(Records from a dataset)
■ ■ ■ ■

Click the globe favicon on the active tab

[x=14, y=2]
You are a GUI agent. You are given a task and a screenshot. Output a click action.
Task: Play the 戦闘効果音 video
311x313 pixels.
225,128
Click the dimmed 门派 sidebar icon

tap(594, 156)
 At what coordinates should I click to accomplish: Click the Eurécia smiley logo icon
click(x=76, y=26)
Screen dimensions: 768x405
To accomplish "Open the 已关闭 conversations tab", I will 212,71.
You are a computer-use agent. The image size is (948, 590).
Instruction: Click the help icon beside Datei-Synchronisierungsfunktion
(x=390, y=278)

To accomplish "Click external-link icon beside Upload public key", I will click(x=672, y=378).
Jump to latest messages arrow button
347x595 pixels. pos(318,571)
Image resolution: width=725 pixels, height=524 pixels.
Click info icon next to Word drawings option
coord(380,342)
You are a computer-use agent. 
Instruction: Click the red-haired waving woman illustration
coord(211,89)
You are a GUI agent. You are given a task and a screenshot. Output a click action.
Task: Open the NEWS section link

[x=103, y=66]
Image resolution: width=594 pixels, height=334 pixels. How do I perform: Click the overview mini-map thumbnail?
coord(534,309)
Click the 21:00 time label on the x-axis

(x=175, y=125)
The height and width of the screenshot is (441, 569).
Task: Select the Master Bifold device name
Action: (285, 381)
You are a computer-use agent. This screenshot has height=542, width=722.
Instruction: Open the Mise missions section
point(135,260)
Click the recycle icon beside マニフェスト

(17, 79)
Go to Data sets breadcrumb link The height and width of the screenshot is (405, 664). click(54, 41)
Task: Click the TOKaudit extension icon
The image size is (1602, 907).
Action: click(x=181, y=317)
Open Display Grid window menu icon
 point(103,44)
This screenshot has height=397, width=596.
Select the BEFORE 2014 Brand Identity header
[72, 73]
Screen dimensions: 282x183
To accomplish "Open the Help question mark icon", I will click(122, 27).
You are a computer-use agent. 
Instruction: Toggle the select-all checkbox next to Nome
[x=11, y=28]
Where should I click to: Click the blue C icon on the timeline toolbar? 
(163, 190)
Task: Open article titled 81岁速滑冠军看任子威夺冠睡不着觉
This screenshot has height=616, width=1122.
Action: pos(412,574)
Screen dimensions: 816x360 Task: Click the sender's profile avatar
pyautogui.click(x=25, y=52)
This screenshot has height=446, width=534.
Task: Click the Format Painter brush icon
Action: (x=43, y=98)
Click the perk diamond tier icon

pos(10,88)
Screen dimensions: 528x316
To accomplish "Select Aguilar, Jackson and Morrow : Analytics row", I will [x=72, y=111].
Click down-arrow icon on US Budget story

■ ■ ■ ■

▶ SHORT TASK: Locate each line in the listing above that contains the word "next", and copy those lines. Matching is case-sensitive.

▶ RESPONSE TO THE TASK:
Click info icon next to Word drawings option
Instruction: Toggle the select-all checkbox next to Nome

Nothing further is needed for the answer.